Function "exists" not working for symlink

[pvlg]

I use symlink for certificate letsencrypt

ln -s /etc/letsencrypt/live/example.com/fullchain.pem /etc/nginx/certs/example.com.crt
ln -s /etc/letsencrypt/live/example.com/privkey.pem /etc/nginx/certs/example.com.key

Function "exists" can not find a certificate.

[jekewa]

This won't work because inside the container, your host's /etc/letsencrypt/archive folder is not available.

While /etc/letsencrypt/live/example.com is a real folder, /etc/letsencrypt/live/example.com/fullchain.pem is a symlink to /etc/letsencrypt/archive/example.com/fullchain??.pem (where the ?? is whatever version of cert is your current one).
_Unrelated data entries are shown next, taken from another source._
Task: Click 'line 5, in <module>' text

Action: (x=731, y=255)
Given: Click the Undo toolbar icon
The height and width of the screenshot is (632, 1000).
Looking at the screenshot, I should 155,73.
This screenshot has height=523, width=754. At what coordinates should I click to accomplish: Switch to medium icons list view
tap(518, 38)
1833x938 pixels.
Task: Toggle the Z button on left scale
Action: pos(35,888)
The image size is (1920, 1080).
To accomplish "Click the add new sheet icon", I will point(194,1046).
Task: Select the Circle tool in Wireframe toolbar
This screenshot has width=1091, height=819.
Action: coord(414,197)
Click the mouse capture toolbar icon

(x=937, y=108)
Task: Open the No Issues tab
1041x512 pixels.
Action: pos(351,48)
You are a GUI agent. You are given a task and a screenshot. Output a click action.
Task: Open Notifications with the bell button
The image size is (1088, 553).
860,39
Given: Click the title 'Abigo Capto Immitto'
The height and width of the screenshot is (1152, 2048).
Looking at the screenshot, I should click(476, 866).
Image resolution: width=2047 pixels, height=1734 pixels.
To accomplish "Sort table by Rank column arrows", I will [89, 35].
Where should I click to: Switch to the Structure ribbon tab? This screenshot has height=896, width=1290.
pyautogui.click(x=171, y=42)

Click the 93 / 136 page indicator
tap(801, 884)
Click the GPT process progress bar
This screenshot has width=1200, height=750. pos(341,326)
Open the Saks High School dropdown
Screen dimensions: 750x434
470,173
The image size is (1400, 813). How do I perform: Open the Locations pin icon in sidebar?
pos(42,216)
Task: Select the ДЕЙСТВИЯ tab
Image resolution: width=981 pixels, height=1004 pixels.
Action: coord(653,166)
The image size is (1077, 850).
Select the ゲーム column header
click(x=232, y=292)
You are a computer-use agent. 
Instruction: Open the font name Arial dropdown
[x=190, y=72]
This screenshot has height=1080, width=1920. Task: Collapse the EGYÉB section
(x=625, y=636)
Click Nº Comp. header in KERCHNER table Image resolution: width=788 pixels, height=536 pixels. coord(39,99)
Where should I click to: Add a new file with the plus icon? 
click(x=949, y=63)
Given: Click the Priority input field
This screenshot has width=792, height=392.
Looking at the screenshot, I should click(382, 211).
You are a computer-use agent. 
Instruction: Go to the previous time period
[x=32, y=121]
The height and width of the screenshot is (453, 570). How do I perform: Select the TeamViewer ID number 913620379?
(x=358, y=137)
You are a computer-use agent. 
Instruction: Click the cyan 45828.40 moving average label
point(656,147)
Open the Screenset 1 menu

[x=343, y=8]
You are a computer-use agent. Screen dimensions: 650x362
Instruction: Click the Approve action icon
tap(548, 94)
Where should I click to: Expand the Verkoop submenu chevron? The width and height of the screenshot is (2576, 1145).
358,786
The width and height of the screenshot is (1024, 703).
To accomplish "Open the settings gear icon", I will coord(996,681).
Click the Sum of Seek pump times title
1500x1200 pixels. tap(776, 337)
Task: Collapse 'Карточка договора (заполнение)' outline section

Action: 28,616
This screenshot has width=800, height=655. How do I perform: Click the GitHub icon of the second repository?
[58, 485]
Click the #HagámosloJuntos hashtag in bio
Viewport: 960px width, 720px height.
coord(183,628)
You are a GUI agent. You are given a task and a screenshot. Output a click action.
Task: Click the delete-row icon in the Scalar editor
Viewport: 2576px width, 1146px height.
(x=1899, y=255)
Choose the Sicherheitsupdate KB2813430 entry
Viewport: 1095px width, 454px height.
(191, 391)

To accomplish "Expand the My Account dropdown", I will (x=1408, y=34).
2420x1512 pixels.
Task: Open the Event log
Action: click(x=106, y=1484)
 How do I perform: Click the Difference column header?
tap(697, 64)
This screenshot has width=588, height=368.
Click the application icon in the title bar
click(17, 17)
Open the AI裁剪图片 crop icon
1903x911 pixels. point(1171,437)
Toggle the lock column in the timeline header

Same with the privkey.pem file. That symlink cannot be followed from within the container.

You could make a hard-link (ln without the -s) to the cert file, but you would have to recreate that every time your certificate is updated.

What would be great would be if this container would use the /etc/letsencrypt structure to find the certificates. The /etc/letsencrypt folder from the host (or shared volume with one of the many letsencrypt maintenance containers) could be mounted in this container, and the certificates could be indicated and found within that folder, using the /etc/letsencrypt/live/$LETSENCRYPT_HOST path, and the symlink to the right ../../archive/ folder could be followed.

Even with this, the container (or at least nginx within) needs to be restarted when the certificates are renewed, but at least the path doesn't need to be re-linked to keep it whole. Perhaps some other trigger to drop and reload that domain's config could be added.